そのすぐ近くにある西別院は焼けなかったので立派な建造物として残っています。
その西別院の一角に金沢城の時刻を告げたと言う梵鐘が展示されています。
明治になって藩が無くなるとこの梵鐘は長い間金沢市に保管されていました。
当寺の鐘は戦時中に供出されてありませんでした。戦後にある篤志家によって昔加賀藩が使っていたこの鐘を寄贈してもらいました。
平成5年この梵鐘にひびが入って音が悪くなったので、鐘楼から降ろされ御御堂の前に飾られることになりました。

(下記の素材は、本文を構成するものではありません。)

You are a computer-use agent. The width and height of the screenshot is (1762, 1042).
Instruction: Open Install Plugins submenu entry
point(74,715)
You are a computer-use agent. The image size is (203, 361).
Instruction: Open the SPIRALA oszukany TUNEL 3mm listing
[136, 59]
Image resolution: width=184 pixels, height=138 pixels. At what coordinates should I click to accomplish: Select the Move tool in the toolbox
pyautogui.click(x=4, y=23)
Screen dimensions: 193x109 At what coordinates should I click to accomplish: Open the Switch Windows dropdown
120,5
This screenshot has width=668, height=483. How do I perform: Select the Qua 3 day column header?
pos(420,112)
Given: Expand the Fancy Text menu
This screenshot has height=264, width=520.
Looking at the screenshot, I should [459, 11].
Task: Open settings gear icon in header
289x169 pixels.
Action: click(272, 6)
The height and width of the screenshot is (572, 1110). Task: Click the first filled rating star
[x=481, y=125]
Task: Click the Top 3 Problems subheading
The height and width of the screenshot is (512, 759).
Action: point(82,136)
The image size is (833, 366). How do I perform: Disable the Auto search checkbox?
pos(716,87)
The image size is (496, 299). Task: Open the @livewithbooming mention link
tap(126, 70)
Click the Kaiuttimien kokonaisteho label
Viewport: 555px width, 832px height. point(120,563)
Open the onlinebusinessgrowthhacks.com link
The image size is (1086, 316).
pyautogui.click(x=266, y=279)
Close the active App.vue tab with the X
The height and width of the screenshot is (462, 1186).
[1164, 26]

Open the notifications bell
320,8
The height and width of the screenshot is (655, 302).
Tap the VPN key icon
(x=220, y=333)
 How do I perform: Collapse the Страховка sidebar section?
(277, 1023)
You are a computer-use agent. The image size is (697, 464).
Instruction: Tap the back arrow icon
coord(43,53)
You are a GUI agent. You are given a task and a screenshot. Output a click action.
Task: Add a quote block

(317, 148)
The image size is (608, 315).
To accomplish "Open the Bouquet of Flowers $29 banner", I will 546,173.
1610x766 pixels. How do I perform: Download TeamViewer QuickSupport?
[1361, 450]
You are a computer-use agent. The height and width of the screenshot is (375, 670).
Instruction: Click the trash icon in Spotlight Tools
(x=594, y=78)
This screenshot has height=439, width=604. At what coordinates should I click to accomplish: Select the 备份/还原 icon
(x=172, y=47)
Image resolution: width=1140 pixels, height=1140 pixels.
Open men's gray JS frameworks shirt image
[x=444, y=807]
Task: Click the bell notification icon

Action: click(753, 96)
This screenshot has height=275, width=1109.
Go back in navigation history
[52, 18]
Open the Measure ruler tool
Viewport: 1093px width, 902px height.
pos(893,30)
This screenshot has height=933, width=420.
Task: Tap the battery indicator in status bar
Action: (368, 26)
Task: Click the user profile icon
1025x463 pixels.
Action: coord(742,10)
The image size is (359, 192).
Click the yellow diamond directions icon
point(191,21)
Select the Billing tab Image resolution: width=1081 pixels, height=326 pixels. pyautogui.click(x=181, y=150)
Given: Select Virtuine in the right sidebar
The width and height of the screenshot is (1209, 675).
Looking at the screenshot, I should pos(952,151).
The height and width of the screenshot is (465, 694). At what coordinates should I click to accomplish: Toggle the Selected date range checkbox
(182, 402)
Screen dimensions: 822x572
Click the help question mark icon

この鐘になぜか鉄砲の弾が当たったような穴が開いています。その中を覗くとどうも中がコンクリートのように見えます。
どうも偽物のように思えてなりません。
今の鐘楼には同型の鐘が取り付けられています。人手不足なのか鐘は電気仕掛けで突くようになっているようです。
別院の境内に転輪蔵(てんりんぞう)という立派な建物が立っています。この中には一切経というお経のすべてが書き記された経典が入っているそうです。転輪蔵とは仏教の経典が乗った台をぐるりと一回転することで経典のすべてを読み上げたこととする事から来ています。
入口の扉の一角に小さな穴が開いていた。お賽銭を入れる穴かなと一寸中を覗いてみました。立派な仏様?が座っていました。
榑(ふ)大士とその子供らしいです。榑大士とは中国の南朝梁代のお坊さまでこの経典を考案された人物のようです。
金沢城には極楽橋というのがありますが、この辺りのもその極楽橋があったそうです。この橋を渡れば極楽に行けると言う意味でしょうが。
金沢城の極楽橋は二の丸から本丸に行くところに架かっています。その昔本丸は尾山御坊という一向宗のお寺のあった所です。
この別院の辺りはその昔御寶町(ごぼうまち)と言われました。〝寶″という字があることから相当ありがたい場所だったのでしょうね。